- [Aufgaben]:
a) Prüfe, ob die folgenden Aussagen mit dem Ausgangstext übereinstimmen, und belege jede Antwort mit Ja oder Nein sowie den ausschlaggebenden Worten als wörtlichem Zitat: (i) Strg + A, Strg + C, Strg + V wird als bevorzugte Methode zum Duplizieren einer Ebene genannt. (ii) Als aktuelle Version wird Photoshop 7 angegeben. (iii) Die Aufzählung der genutzten Funktionen wird als vollständig bezeichnet.
b) Schreibe aus dem Ausgangstext alles von „10. Puh, mal“ bis hinunter zu „Farbton/Sättigung/Kontrast, Tonwertangleichung etc.“ wortgetreu ab.

- [Ausgangstext]:
-------------------------

10. Puh, mal überlegen:

- Strg + A, Strg + C, Strg + V (immernoch von mir präferierte Methode zum Duplizieren einer Ebene  )

- andere "kleine" Tastaturkürzel, die man immer wieder braucht (Werkzeuge auswählen, Farben umschalten etc.)

- diverse Auswahltools (auch Farbbereich auswählen)

- Graduationskurven, Farbton/Sättigung/Kontrast, Tonwertangleichung etc.

- Ebenenmodi

- Zeichenwerkzeuge, Kopier- und Reperaturstempel

- Verläufe und Füllungen

- einige Filter (meist Beleuchtungseffekte und Verzerrungsfilter und Unscharf maskieren)

- Fülloptionen (Schein, Abgeflachte Kante, Farbüberlagerung)

- Maskenebenen und Ebenensets

(Liste ist bestimmt unvollständig, weil aus dem Stehgreif)

Gruß
.


----------



## Neurodeamon (26. Juni 2005)

1. Ja. Ich glaube das ergibt sich bei vielen zwangsläufig - und wenn man am Firmenpc etwas privates macht, weil man sich PS nicht selbst kaufen möchte.

2. Photoshop 4/5, die Neuerungen habe ich nicht mehr im Kopf 
Aktuell ist PS 8 - also CS.

-------------------------

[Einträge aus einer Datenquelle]
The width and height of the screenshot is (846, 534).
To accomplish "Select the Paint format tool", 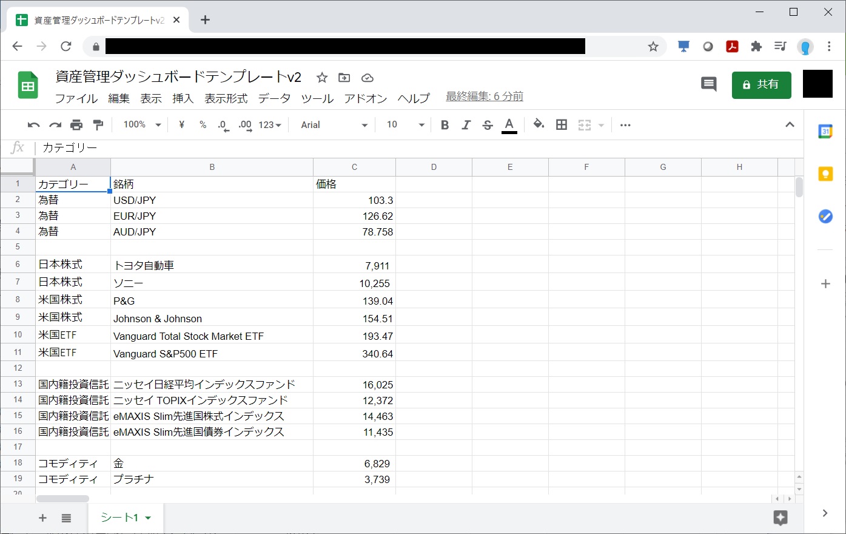I will [x=98, y=124].
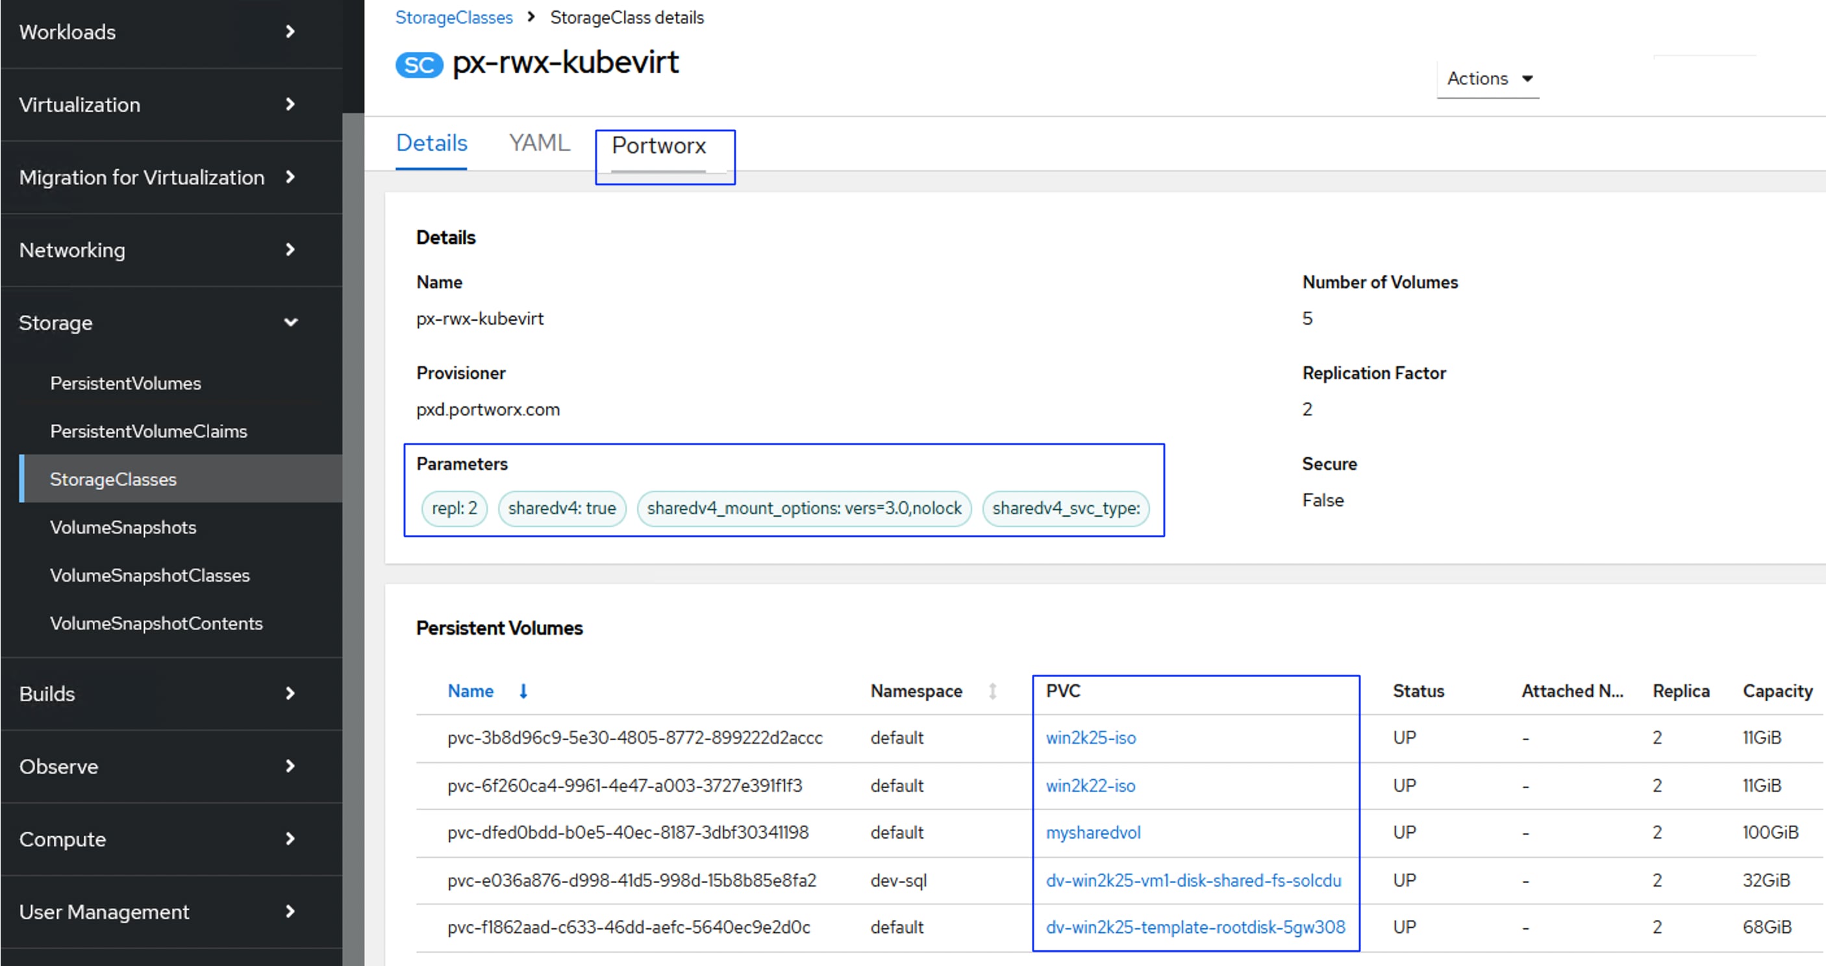Expand the Workloads menu chevron
Image resolution: width=1826 pixels, height=966 pixels.
point(290,31)
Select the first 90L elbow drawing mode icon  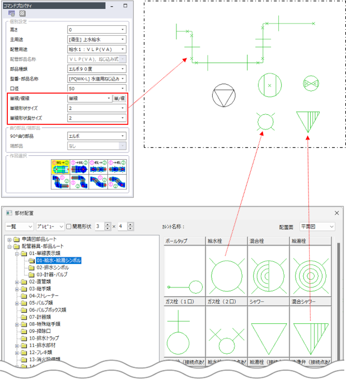tap(59, 165)
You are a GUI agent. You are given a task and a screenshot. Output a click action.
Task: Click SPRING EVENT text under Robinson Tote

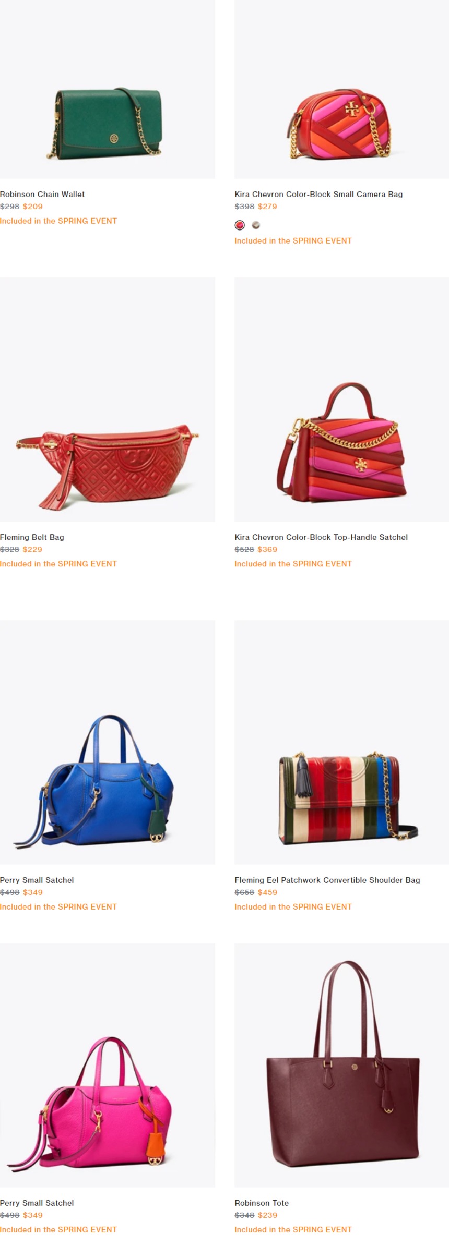322,1229
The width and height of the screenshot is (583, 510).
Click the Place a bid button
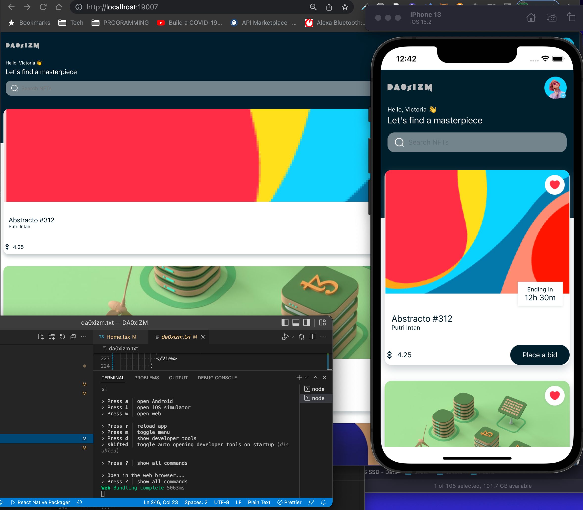click(539, 355)
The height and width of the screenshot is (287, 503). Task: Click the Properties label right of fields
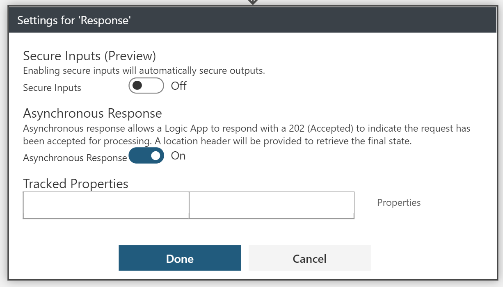pyautogui.click(x=399, y=203)
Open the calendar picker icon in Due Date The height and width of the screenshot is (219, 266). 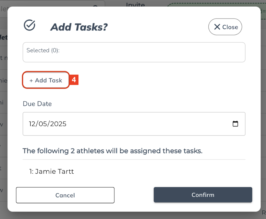tap(235, 124)
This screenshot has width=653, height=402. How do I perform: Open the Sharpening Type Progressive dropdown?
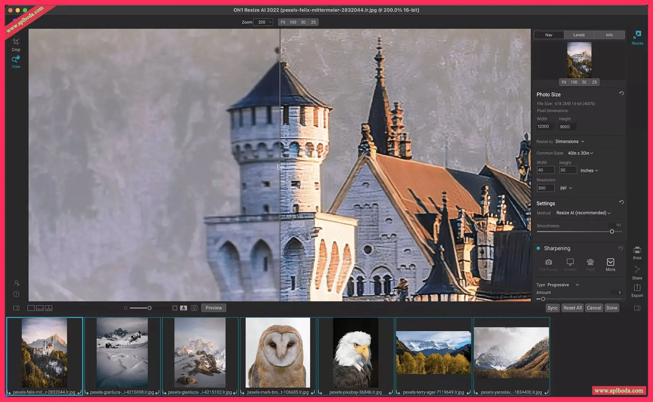(x=563, y=285)
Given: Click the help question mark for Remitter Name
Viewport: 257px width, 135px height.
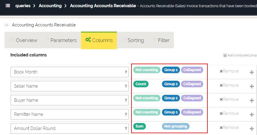Looking at the screenshot, I should [x=126, y=114].
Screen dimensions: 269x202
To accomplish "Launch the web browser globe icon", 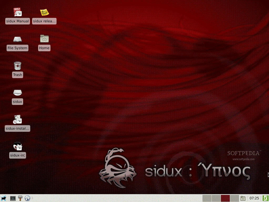I will tap(27, 198).
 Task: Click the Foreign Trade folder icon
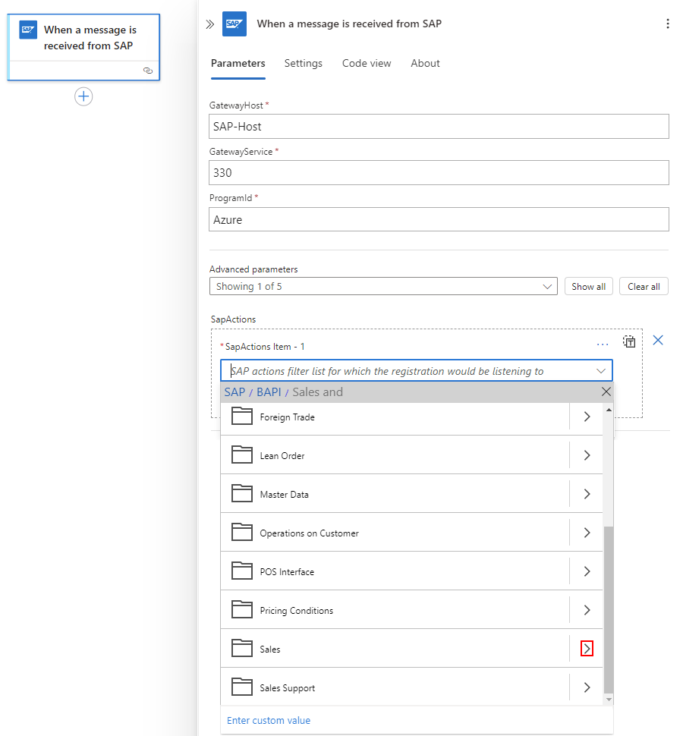point(242,417)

-------------------------

- [Lösungen]:
a)
(i) Ja: „immernoch von mir präferierte Methode zum Duplizieren einer Ebene“
(ii) Nein: „Aktuell ist PS 8 - also CS.“
(iii) Nein: „Liste ist bestimmt unvollständig, weil aus dem Stehgreif“

b)
10. Puh, mal überlegen:

- Strg + A, Strg + C, Strg + V (immernoch von mir präferierte Methode zum Duplizieren einer Ebene  )

- andere "kleine" Tastaturkürzel, die man immer wieder braucht (Werkzeuge auswählen, Farben umschalten etc.)

- diverse Auswahltools (auch Farbbereich auswählen)

- Graduationskurven, Farbton/Sättigung/Kontrast, Tonwertangleichung etc.